**Assignment**
An exact transcript is required of the lines below, from the one containing "Image resolution: width=1405" through the very last; leave every picture out of it.

Collected data entries
··········
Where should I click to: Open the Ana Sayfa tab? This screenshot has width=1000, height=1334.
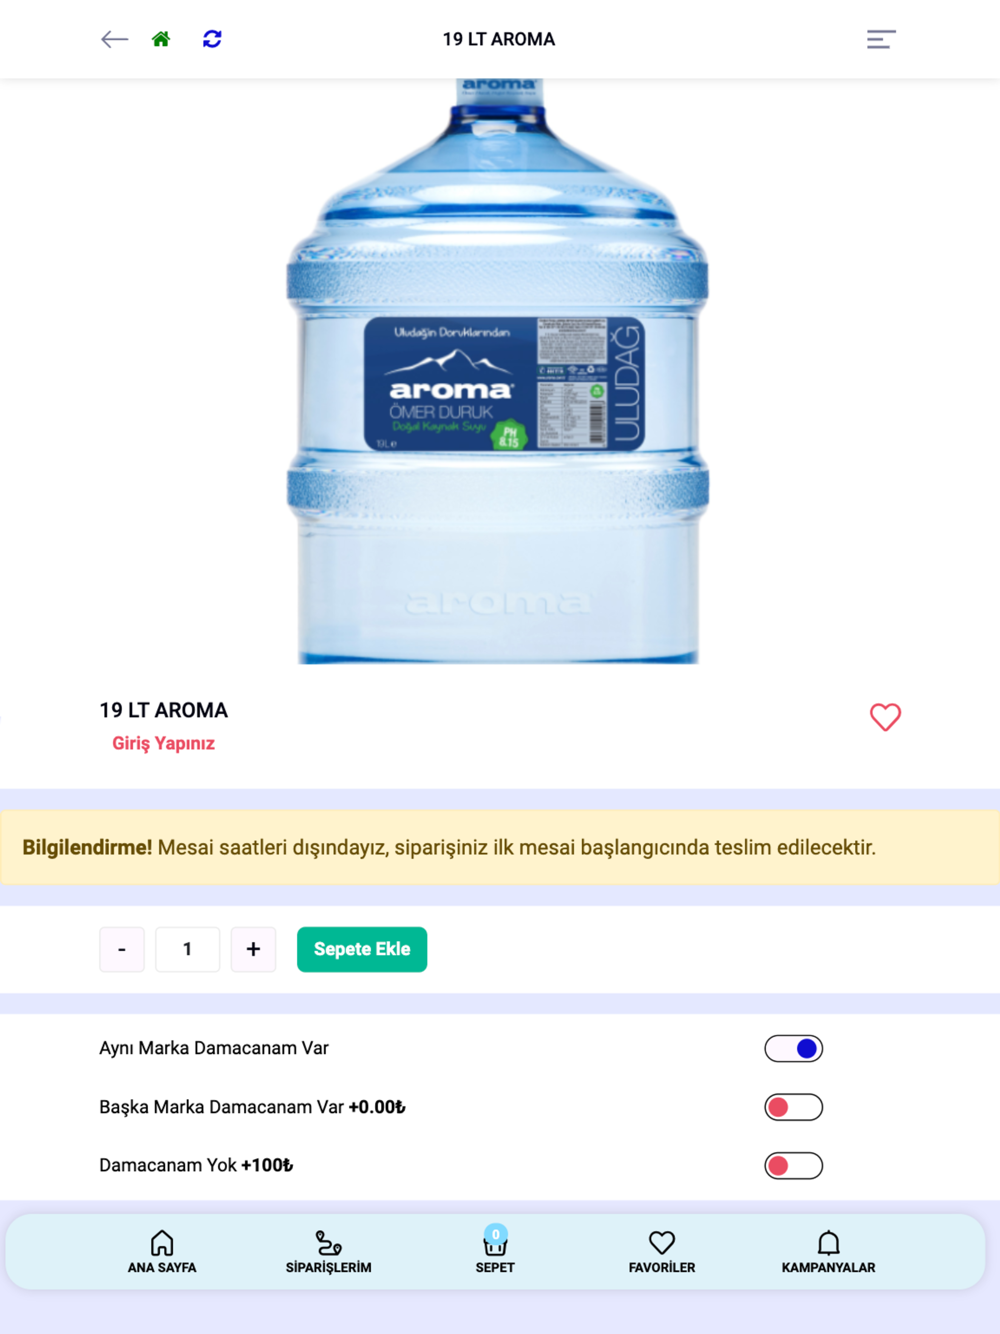(x=162, y=1252)
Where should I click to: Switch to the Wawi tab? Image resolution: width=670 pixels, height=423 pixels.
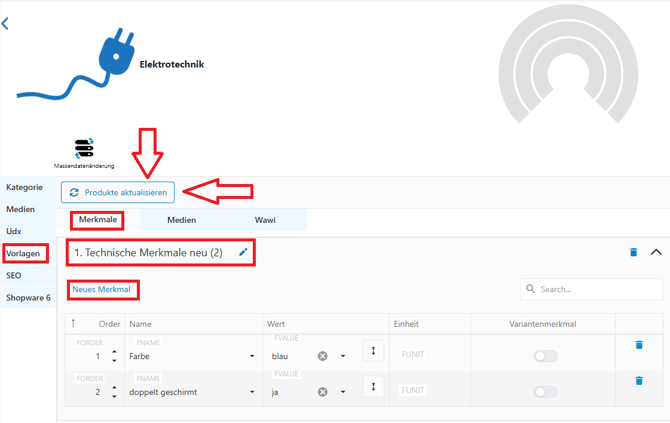coord(265,220)
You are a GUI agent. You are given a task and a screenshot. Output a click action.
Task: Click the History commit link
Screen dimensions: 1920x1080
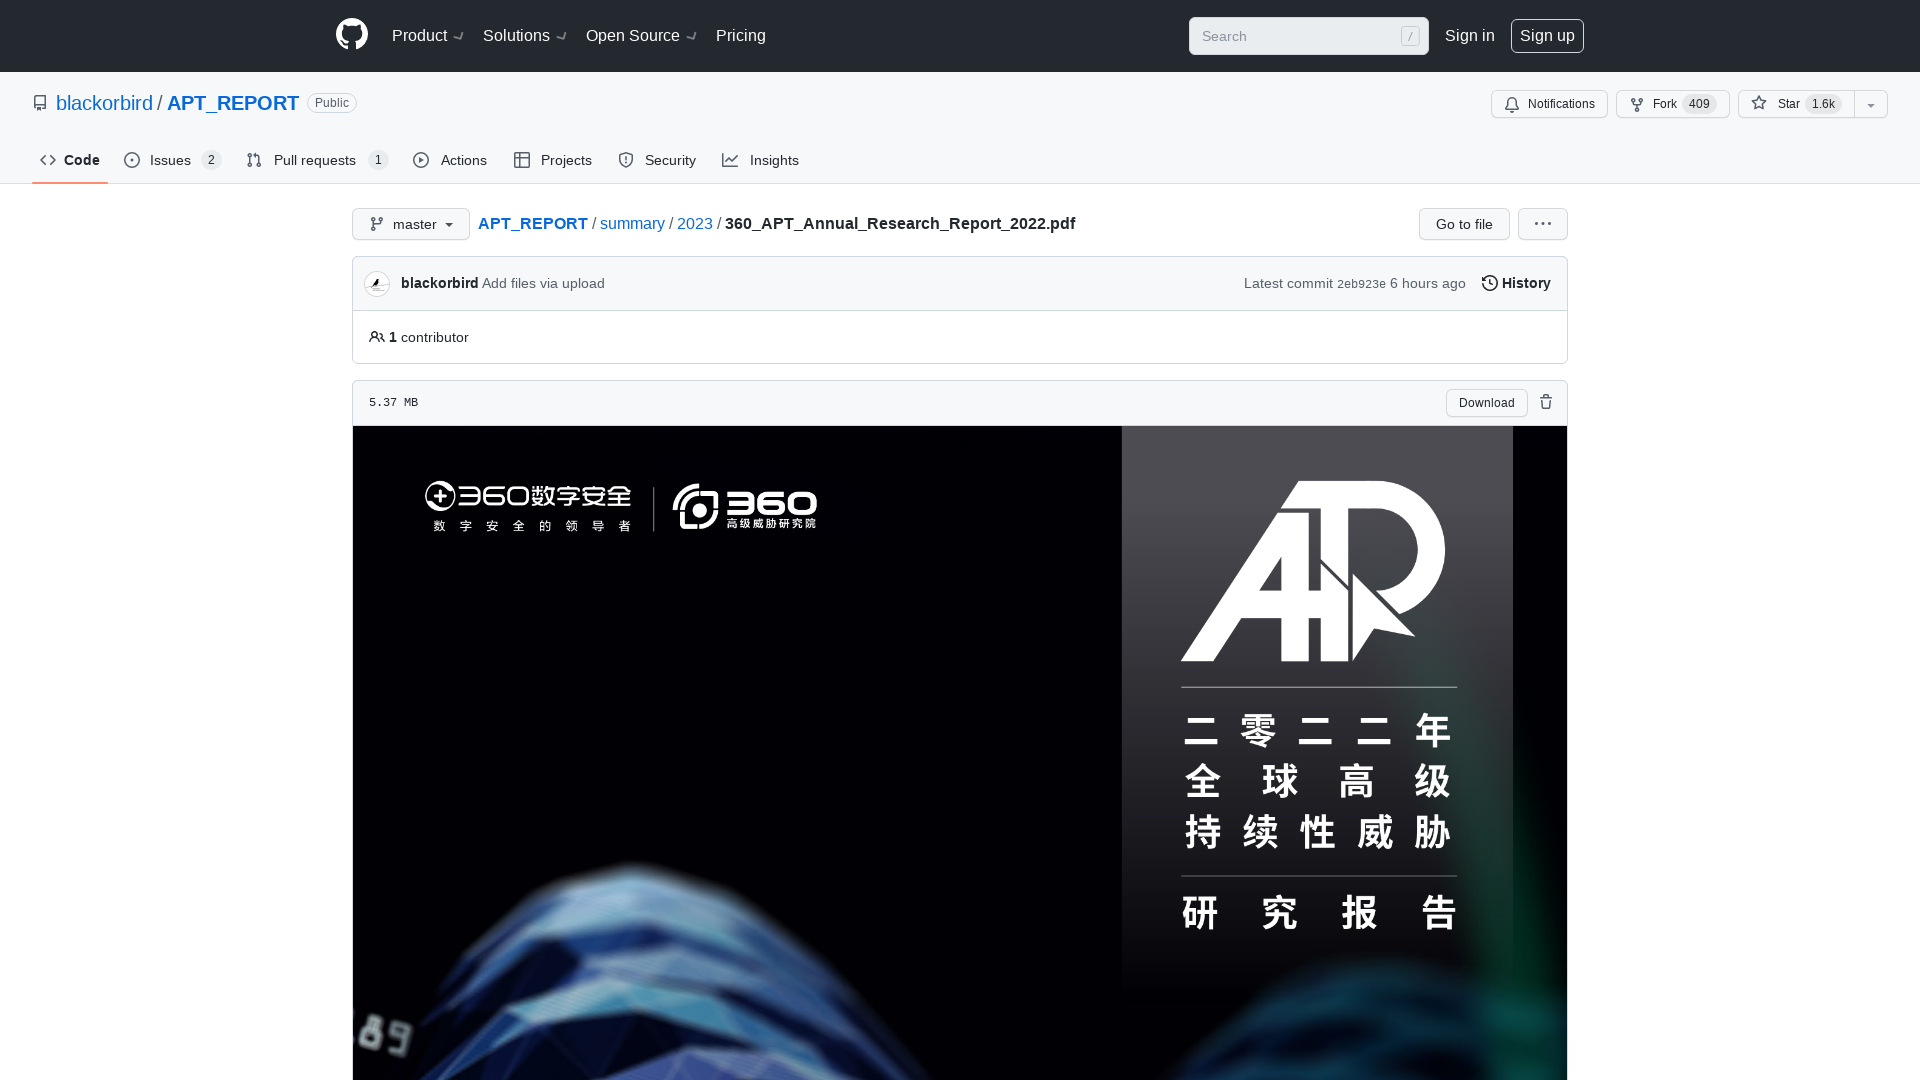tap(1516, 282)
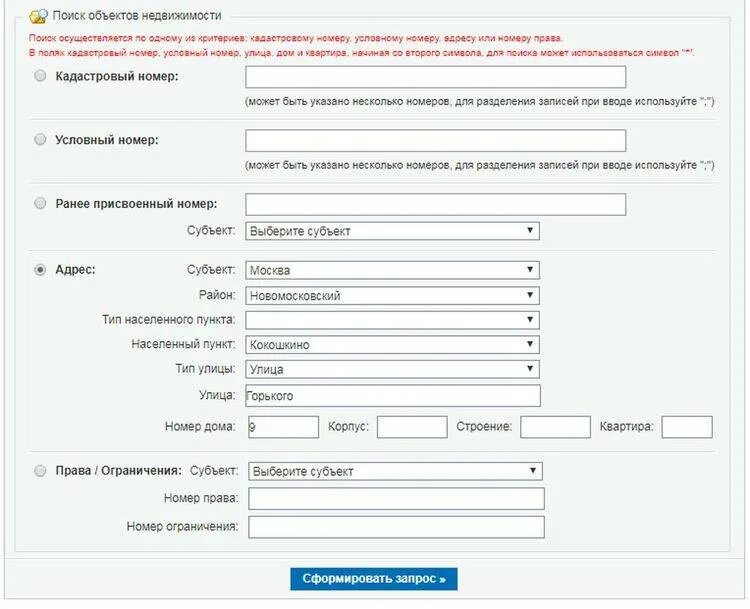Click the Сформировать запрос button
The image size is (750, 609).
click(374, 578)
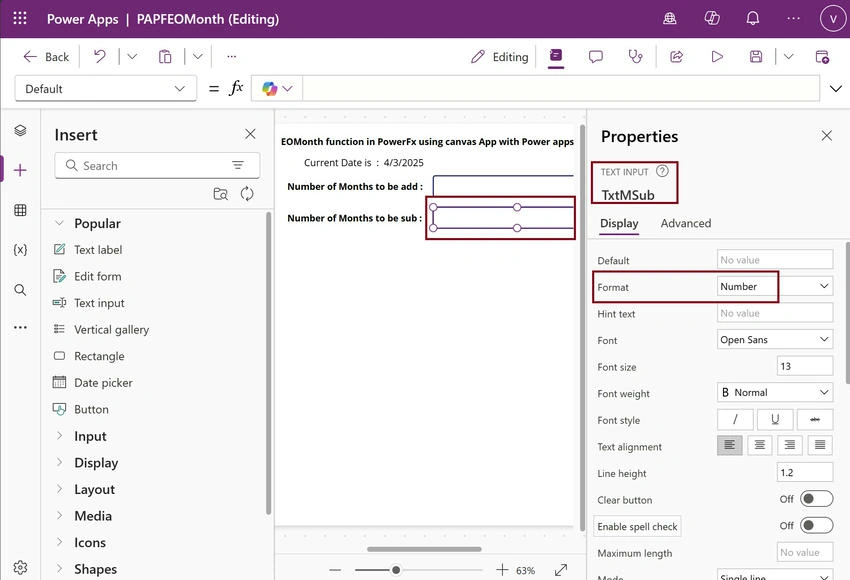Open the Default property selector dropdown
Image resolution: width=850 pixels, height=580 pixels.
105,89
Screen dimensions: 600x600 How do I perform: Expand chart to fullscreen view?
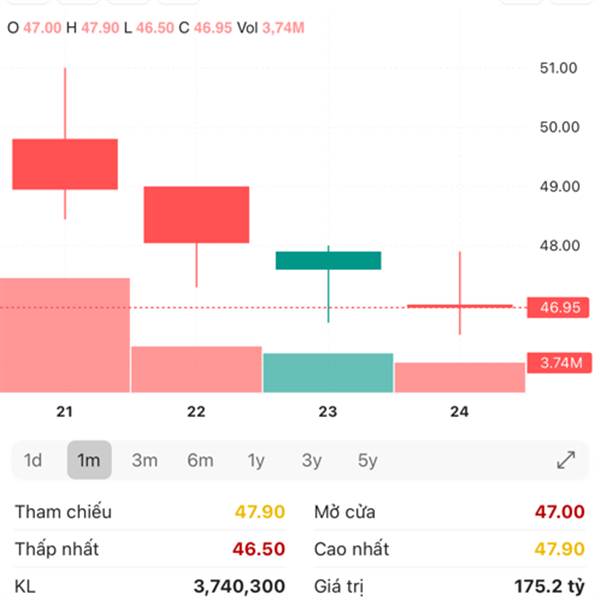[x=566, y=461]
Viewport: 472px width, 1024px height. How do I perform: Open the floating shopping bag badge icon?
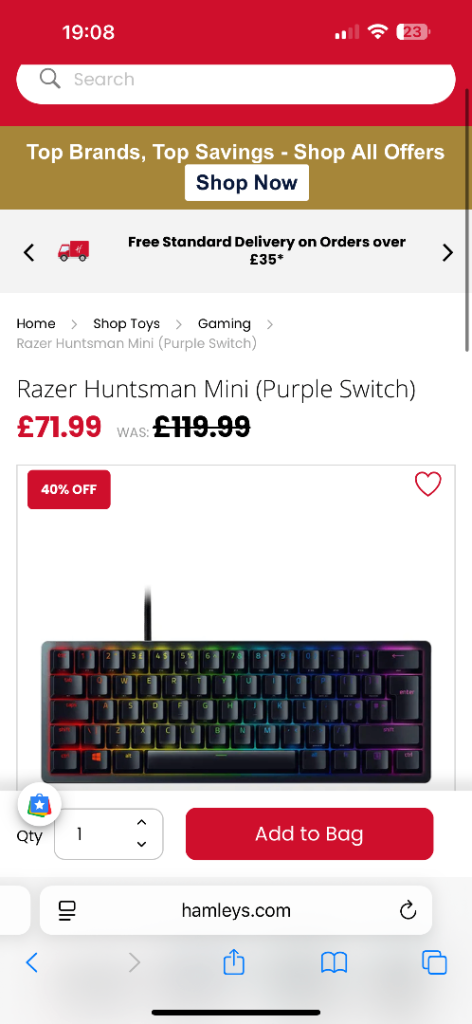[x=39, y=803]
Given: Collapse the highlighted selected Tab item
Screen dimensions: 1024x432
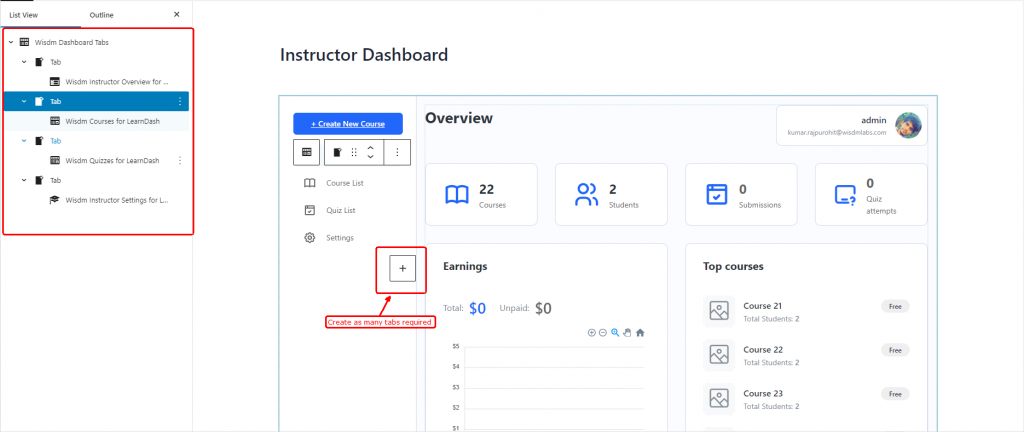Looking at the screenshot, I should [x=24, y=101].
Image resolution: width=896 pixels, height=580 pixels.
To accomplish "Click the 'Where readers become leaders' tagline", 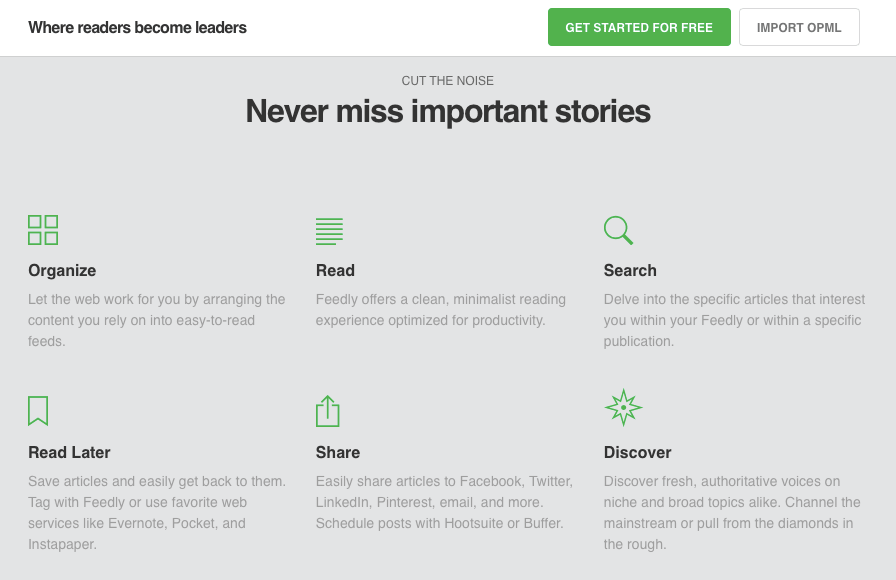I will tap(138, 28).
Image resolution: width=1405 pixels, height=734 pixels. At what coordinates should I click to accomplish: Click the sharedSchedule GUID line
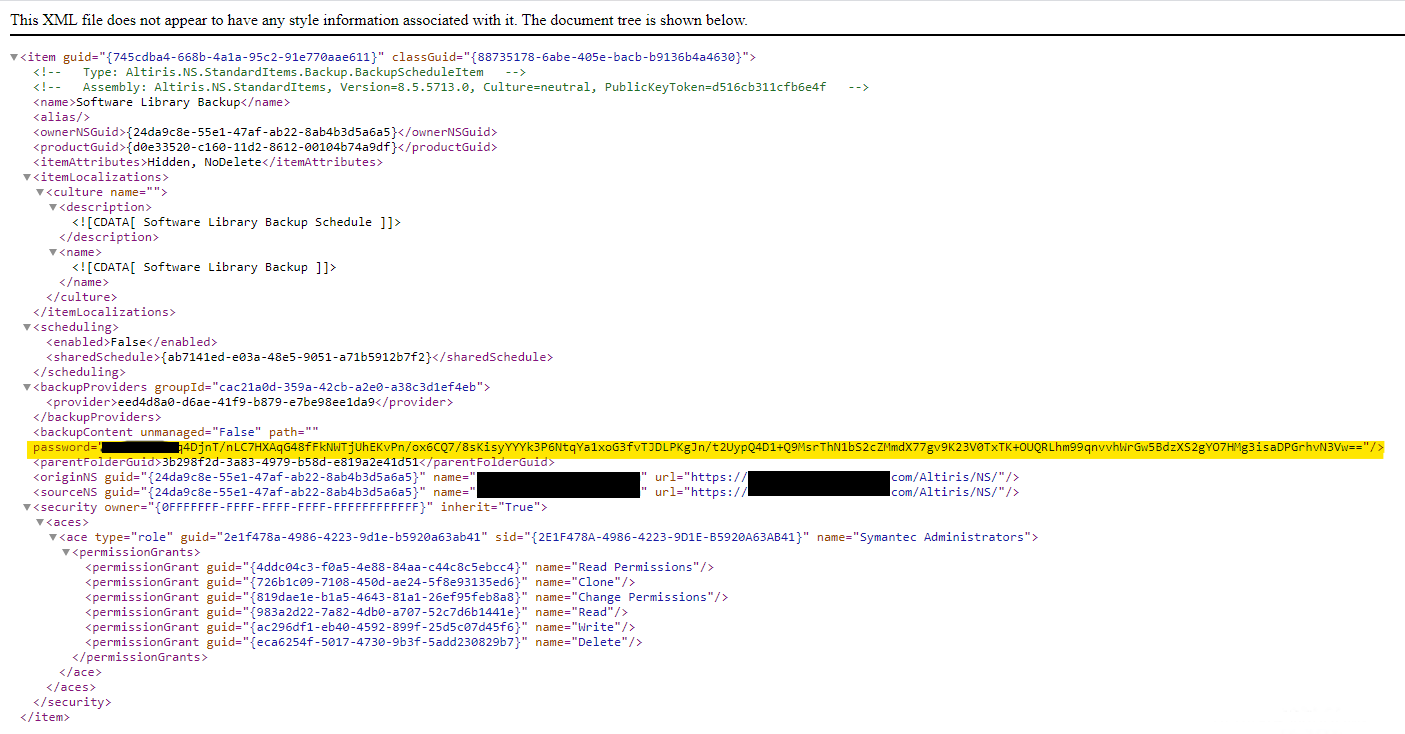click(298, 357)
··········
**Your solution**
Image resolution: width=1405 pixels, height=734 pixels. At what coordinates should I click to accomplish: Click the sharedSchedule GUID line
click(298, 357)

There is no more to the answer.